• The task: Nothing but the lines from the start of the records through the line that contains "Viewport: 1024px width, 725px height." is to be copied, and each is to be copied exactly.

****************

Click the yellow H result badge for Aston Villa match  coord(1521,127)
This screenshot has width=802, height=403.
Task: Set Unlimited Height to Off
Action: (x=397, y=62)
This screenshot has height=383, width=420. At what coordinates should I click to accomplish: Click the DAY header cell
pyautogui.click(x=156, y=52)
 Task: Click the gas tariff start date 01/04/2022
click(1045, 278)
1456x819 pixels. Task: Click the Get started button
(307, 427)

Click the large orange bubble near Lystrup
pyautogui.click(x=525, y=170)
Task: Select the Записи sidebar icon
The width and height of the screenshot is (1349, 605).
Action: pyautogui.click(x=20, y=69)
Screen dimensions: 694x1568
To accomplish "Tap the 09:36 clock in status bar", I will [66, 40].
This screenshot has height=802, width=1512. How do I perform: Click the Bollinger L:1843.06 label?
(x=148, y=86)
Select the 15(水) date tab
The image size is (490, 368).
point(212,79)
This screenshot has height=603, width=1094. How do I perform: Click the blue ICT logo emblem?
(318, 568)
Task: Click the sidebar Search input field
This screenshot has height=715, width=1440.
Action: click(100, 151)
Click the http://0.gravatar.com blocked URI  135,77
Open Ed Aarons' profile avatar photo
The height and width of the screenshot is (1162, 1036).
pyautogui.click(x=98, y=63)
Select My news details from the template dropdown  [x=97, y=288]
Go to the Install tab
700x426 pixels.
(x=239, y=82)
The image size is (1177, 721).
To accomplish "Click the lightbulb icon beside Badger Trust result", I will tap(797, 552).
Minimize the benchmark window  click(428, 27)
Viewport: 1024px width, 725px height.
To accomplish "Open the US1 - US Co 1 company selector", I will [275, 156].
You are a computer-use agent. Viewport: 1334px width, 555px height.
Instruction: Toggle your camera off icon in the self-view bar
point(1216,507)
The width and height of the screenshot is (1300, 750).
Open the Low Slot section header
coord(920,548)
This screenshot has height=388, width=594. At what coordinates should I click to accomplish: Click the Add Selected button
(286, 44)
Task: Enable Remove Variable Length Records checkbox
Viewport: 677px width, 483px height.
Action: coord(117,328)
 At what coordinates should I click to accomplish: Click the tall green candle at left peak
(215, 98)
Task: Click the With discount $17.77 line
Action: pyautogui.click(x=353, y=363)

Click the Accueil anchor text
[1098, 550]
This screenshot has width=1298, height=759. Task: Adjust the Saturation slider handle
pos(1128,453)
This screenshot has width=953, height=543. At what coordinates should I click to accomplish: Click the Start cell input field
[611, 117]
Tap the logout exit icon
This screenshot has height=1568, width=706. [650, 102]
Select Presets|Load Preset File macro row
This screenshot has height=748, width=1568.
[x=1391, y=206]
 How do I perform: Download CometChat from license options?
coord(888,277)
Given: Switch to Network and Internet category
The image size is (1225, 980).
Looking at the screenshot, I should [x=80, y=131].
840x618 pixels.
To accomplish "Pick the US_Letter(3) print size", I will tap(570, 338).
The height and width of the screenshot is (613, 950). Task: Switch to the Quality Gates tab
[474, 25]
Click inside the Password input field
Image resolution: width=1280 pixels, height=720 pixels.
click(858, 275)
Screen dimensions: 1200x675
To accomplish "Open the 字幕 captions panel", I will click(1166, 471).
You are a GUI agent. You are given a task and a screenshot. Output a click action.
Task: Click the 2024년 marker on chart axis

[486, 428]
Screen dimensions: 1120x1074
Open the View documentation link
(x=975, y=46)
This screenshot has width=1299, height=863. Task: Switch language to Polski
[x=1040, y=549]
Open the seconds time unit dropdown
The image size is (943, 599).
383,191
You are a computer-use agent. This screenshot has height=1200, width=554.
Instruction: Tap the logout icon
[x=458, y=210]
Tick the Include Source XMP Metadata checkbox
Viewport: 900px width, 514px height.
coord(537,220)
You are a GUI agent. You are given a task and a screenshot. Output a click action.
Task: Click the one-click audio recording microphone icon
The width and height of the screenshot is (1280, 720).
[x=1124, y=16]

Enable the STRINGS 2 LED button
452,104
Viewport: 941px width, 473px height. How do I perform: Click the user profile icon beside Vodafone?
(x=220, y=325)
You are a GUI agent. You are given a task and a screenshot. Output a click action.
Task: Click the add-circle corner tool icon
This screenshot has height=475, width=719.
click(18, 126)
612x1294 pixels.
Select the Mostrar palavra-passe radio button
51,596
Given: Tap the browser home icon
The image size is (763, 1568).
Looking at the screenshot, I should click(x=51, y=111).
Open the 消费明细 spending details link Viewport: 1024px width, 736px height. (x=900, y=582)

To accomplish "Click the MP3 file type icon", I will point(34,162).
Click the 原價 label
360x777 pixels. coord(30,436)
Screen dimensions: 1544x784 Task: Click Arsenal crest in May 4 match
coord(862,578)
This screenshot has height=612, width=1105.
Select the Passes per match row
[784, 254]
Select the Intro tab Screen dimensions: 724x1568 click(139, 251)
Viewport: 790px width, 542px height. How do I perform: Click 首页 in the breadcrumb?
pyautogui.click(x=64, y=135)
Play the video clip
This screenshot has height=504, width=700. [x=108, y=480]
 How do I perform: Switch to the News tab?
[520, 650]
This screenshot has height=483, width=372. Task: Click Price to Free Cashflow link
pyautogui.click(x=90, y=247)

****************

• Exercise output:
Click the yellow H result badge for Aston Villa match  coord(1521,127)
This screenshot has width=802, height=403.
Task: Set Unlimited Height to Off
Action: (x=397, y=62)
This screenshot has height=383, width=420. At what coordinates should I click to accomplish: Click the DAY header cell
pyautogui.click(x=156, y=52)
 Task: Click the gas tariff start date 01/04/2022
click(1045, 278)
1456x819 pixels. Task: Click the Get started button
(307, 427)

Click the large orange bubble near Lystrup
pyautogui.click(x=525, y=170)
Task: Select the Записи sidebar icon
The width and height of the screenshot is (1349, 605).
Action: pyautogui.click(x=20, y=69)
Screen dimensions: 694x1568
To accomplish "Tap the 09:36 clock in status bar", I will [66, 40].
This screenshot has height=802, width=1512. How do I perform: Click the Bollinger L:1843.06 label?
(x=148, y=86)
Select the 15(水) date tab
The image size is (490, 368).
point(212,79)
This screenshot has height=603, width=1094. How do I perform: Click the blue ICT logo emblem?
(318, 568)
Task: Click the sidebar Search input field
This screenshot has height=715, width=1440.
Action: click(100, 151)
Click the http://0.gravatar.com blocked URI  135,77
Open Ed Aarons' profile avatar photo
The height and width of the screenshot is (1162, 1036).
pyautogui.click(x=98, y=63)
Select My news details from the template dropdown  [x=97, y=288]
Go to the Install tab
700x426 pixels.
(x=239, y=82)
The image size is (1177, 721).
To accomplish "Click the lightbulb icon beside Badger Trust result", I will tap(797, 552).
Minimize the benchmark window  click(428, 27)
Viewport: 1024px width, 725px height.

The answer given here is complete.